Your main goal at this point is to figure out if the event they’re been hired for in the past, is worth your while by finding out whether that speaker charges the same amount as you, or more (which is even better).
When you have an idea of what another speaker got from an event, you’ve now qualified the event…so you can contact them. What you DON’T want is to spend your time contacting people who can’t afford your speaking fee. And that’s why you need to find out what another speaker’s fee range is.
On the bureau’s website, it says that he charges $15,000-$20,000. This means that he charges around $12,000-$17,000. It could be an old profile and he could charge a lot more…but at least I know he doesn’t charge only $500. But why did I take off money from his real fee? Because bureaus always need to tack on extra to make their cut.
(Btw…if you work with a bureau then don’t be greedy. Let them make as much money off you as possible. If they can sell you for double what you’re asking for, then it’s your fault for not asking for more…not their fault for giving you the low amount you wanted)
After I see the speaker bureau’s page, I go to his website…
And guess what my reaction was when I saw his website?
I constantly tell speakers that your speaker-website should instantly communicate that you’re a pro.

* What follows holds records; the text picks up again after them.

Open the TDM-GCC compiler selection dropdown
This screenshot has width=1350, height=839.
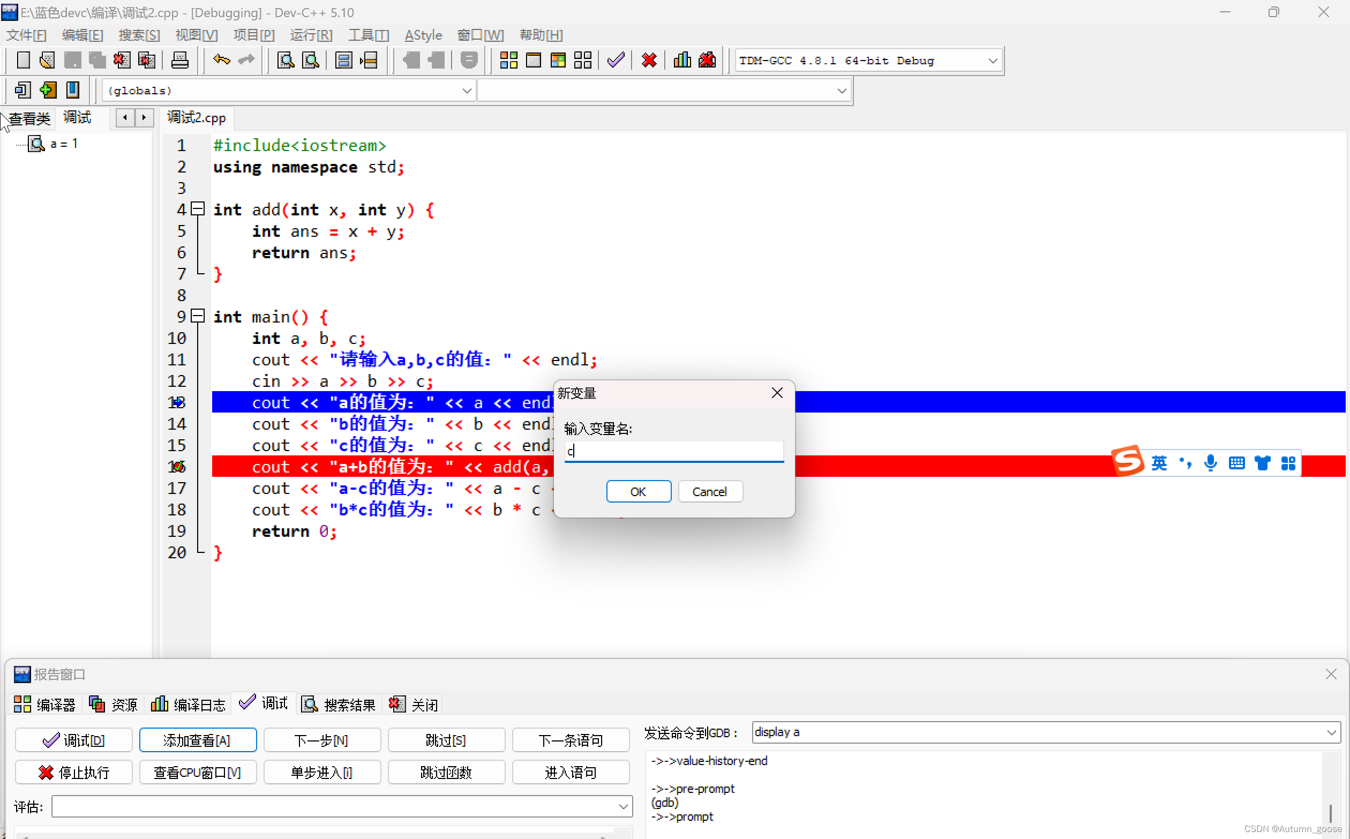[x=993, y=60]
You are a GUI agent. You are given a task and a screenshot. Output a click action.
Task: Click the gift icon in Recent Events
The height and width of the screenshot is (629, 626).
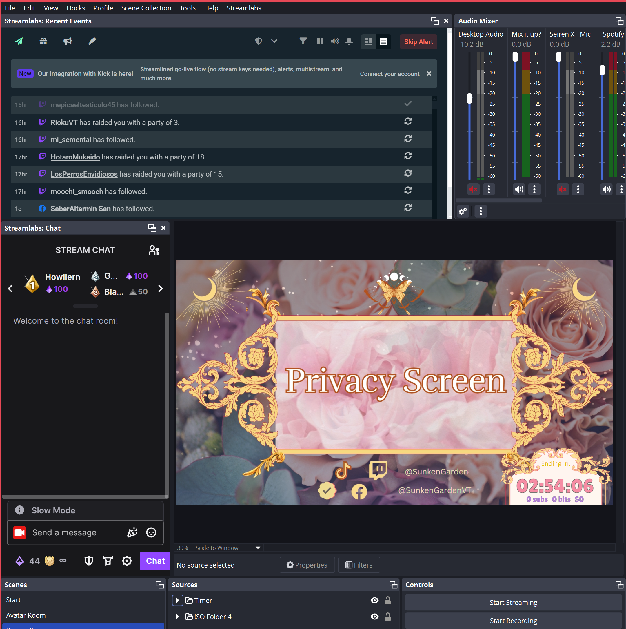(x=43, y=41)
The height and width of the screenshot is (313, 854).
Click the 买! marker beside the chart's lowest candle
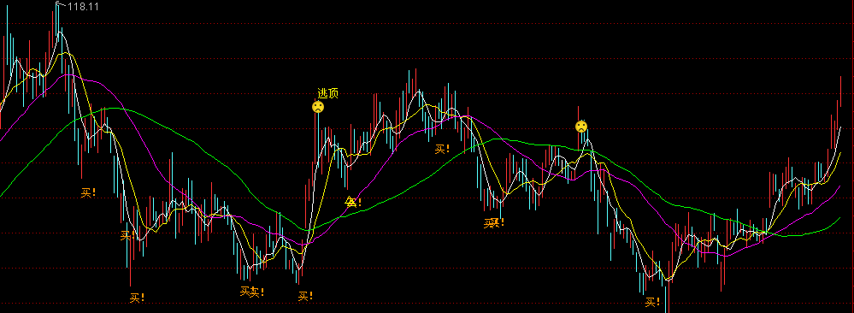653,302
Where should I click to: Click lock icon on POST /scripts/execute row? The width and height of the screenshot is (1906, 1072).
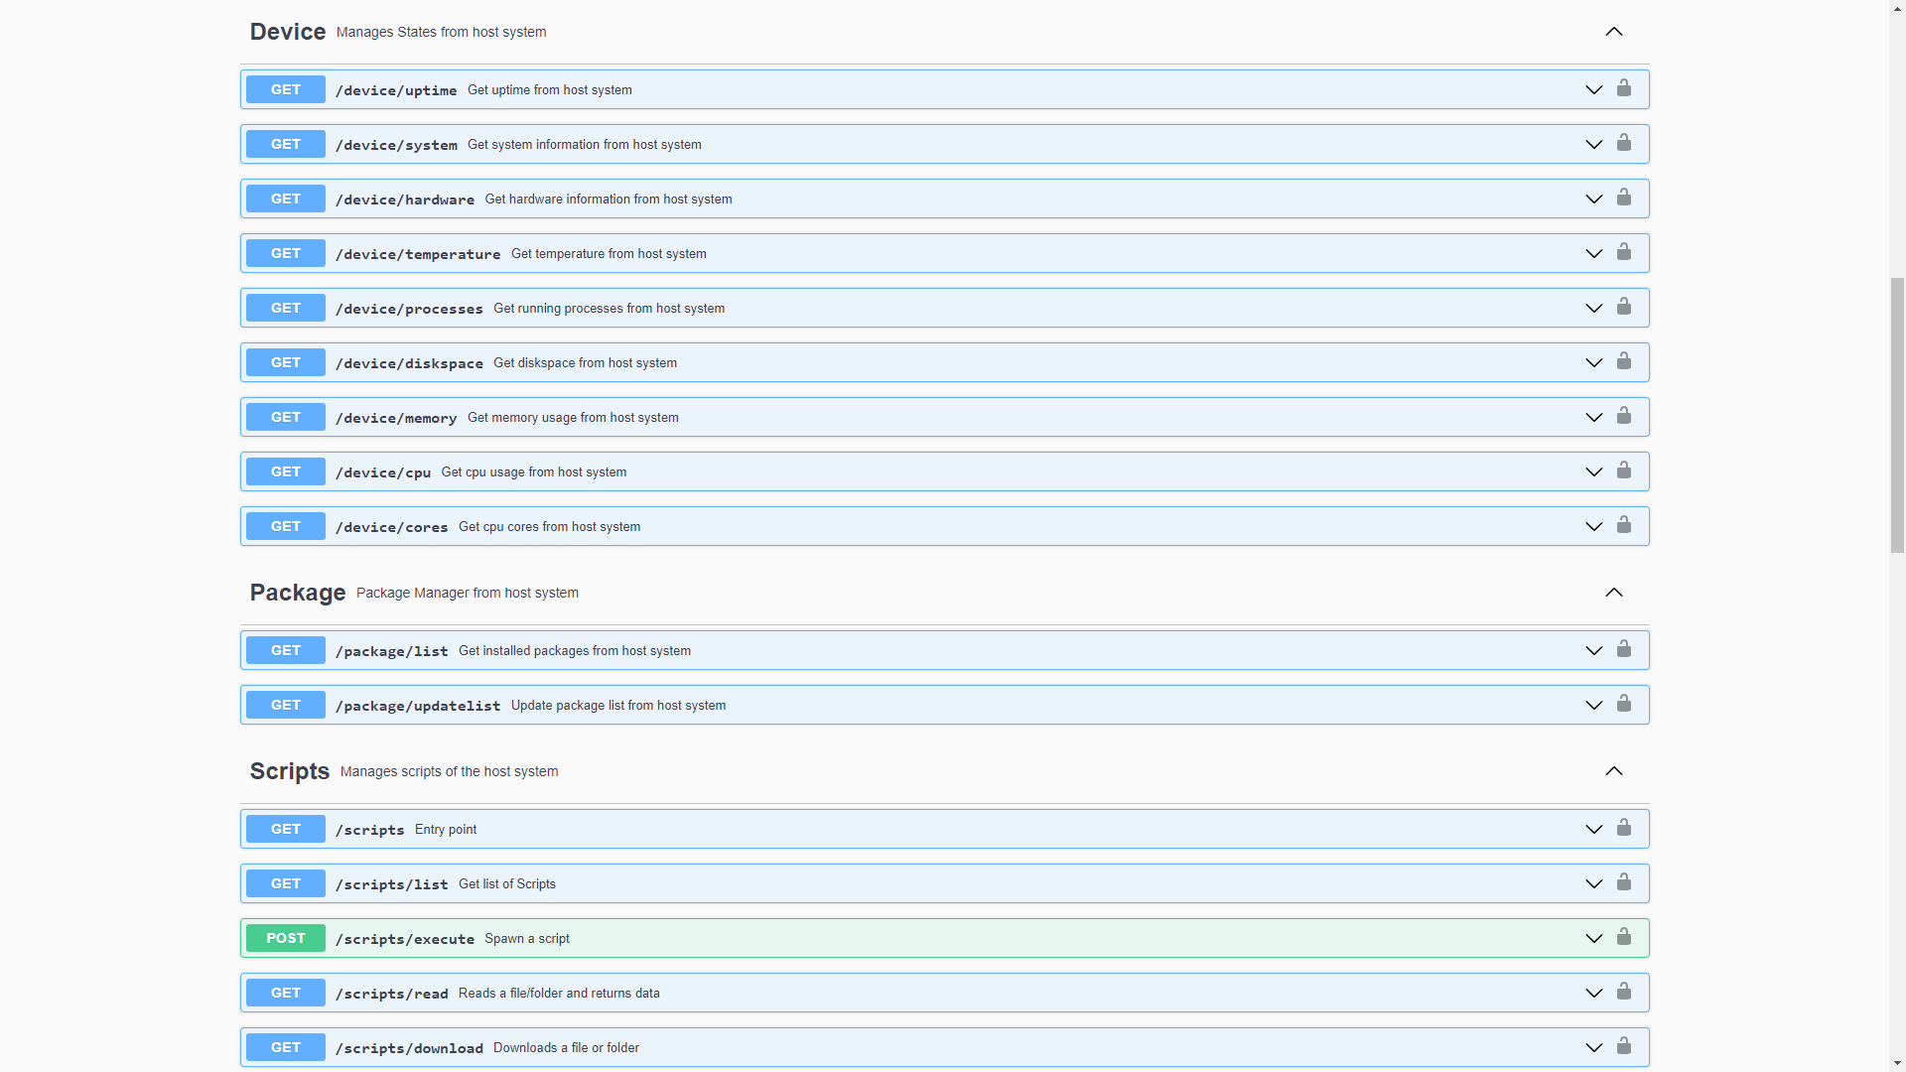pyautogui.click(x=1623, y=937)
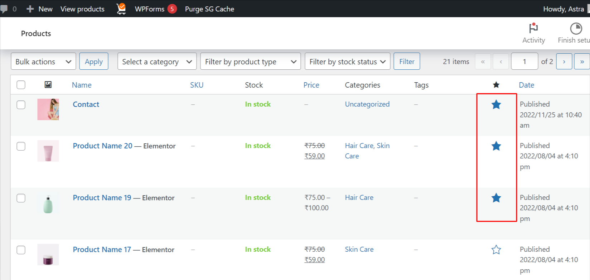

The videos, pictures, etc should scream that you’re worth what you’re asking for…and the picture on his website did exactly that.
He looks like he’s the opening act for JayZ.
After a few seconds of research on this guy…I know he’s a pro and charges a good amount.
Now, it’s just a matter of contacting people for the event he was hired for in 2014.
I put them into a CRM to keep track of this event in the future because I know that they hire motivational speakers, I know that they pay over $10,000 for motivational speakers, and that’s exactly what I’m looking for.
My job is to use one of my lead-generation systems to get in touch with the people in charge and have them look at my speaker website…then have them hire me.
But that’s just one way to do it…
I can also go to espeakers.com and search for other speakers. Why would I do this? Because on espeakers, clients can leave reviews of the speaker they hired.
Once again, I can take advantage of another speaker’s previous successes.
When I click on a speaker’s profile and click on ‘reviews’…I see the names/companies that hired this speaker. And guess what? I can now contact the company in the future.
Do you see how beneficial this is? Do you see how you can take advantage of another speaker’s success?
When you hear about another speaker who got hired for xyz company’s event, don’t just sit there…be proactive and take advantage of it.
Speakers are always asking, “Where do I find speaking opportunities?” And guess what? Speaking opportunities are staring them in the face…they just don’t see it.
Finding speaking gigs isn’t a matter of doing a Google search. It’s a matter of always looking for them in everything you see.
When I see another speaker who has a list of events they’re speaking at in the future….do you know what I do?
I write down the names of those events so I can contact them later and get hired.
That’s how you take advantage of speaking gigs you weren’t hired for.